Isabelle blinked. “Not yet.”

Aleem nodded once. “Okay. Let’s go.”

They walked to a nearby mall.

The lunchtime crowd was thick–people in lanyards, chatter, trays clattering. Isabelle felt herself shrinking, her mind searching for exits.

Aleem seemed to notice the shift.

He didn’t comment.

He simply steered them toward a quieter corner with fewer people.

“Here,” he said.

They sat.

Aleem ordered for himself.

Then asked Isabelle, “You want soup? Rice?

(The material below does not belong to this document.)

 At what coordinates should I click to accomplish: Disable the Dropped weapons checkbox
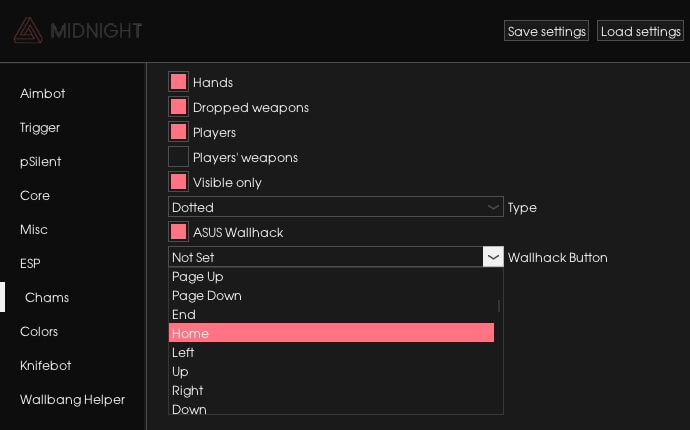click(179, 107)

Something light.”

Isabelle shrugged. “Anything.”

Aleem nodded like he’d expected that answer.

He ordered porridge and a drink.

When the food arrived, Isabelle stared at it.

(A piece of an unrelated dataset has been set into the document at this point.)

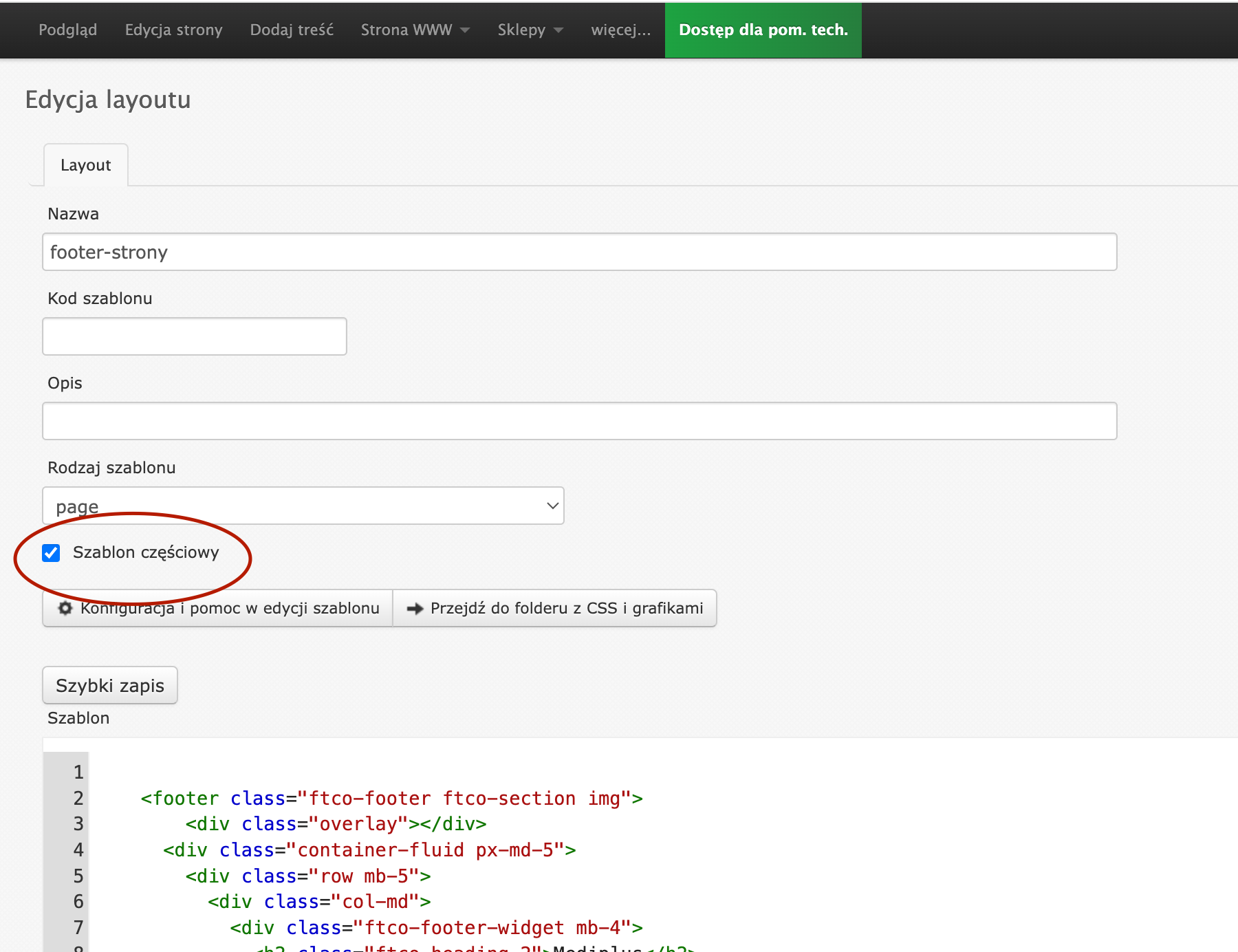1238x952 pixels.
Task: Open Dodaj treść in navigation
Action: tap(292, 30)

Her appetite still came and went.

Some days she ate like a normal person.

Other days her body rejected the concept of nourishment.

Aleem didn’t tell her to eat.

He ate his own food slowly, quietly, like he was modeling normal without forcing it.

After a few minutes, Isabelle picked up the spoon.

She ate.

Two mouthfuls.

Then three.

Her stomach settled.

Aleem didn’t praise her.

He only said, “Good.”

A word that felt like a hand on her back.

Halfway through lunch, Aleem glanced at his watch.

His expression shifted slightly.

Not stressed.

Focused.

“I need to step away for a bit,” he said.

Isabelle blinked. “Oh. Work?”

Aleem shook his head.

“No. Prayer.”

The word made Isabelle pause.

Prayer.

It wasn’t a foreign concept to her–Isabelle grew up Christian, after all. She knew hymns. She knew Sunday service. She knew praying before meals when she was younger.

But she hadn’t seen prayer in the middle of an ordinary day.

Not like this.

Not like it was a fixed appointment, as essential as breathing.

Aleem hesitated, then asked–softly, politely–

“Is it okay if I leave you for ten minutes?”

Isabelle stared.

He was asking permission.

For ten minutes.

It was… strange.

And unexpectedly gentle.

Isabelle nodded. “Yeah. Of course.”

Aleem nodded. “Okay. I’ll be back.”

He stood.

Then paused.

“If you want,” he added, “you can come with me. Not inside the prayer room if you don’t want. Just… nearby. So you’re not alone.”

Isabelle’s chest tightened.

It wasn’t flirtation.

It wasn’t intimacy.

It was the same survival logic he always applied:

Don’t leave her alone in the heavy places.

Isabelle swallowed.

“I can come?” she asked.

Aleem nodded. “Yeah. But only if you’re comfortable.”

Isabelle stood slowly.

“Okay,” she said.

They walked through the mall.

Aleem moved with quiet familiarity, heading toward a corridor Isabelle barely noticed before.

A small sign on the wall:

Prayer Room / Surau

Aleem stopped outside.

“Here,” he said, voice low. “You can sit there.”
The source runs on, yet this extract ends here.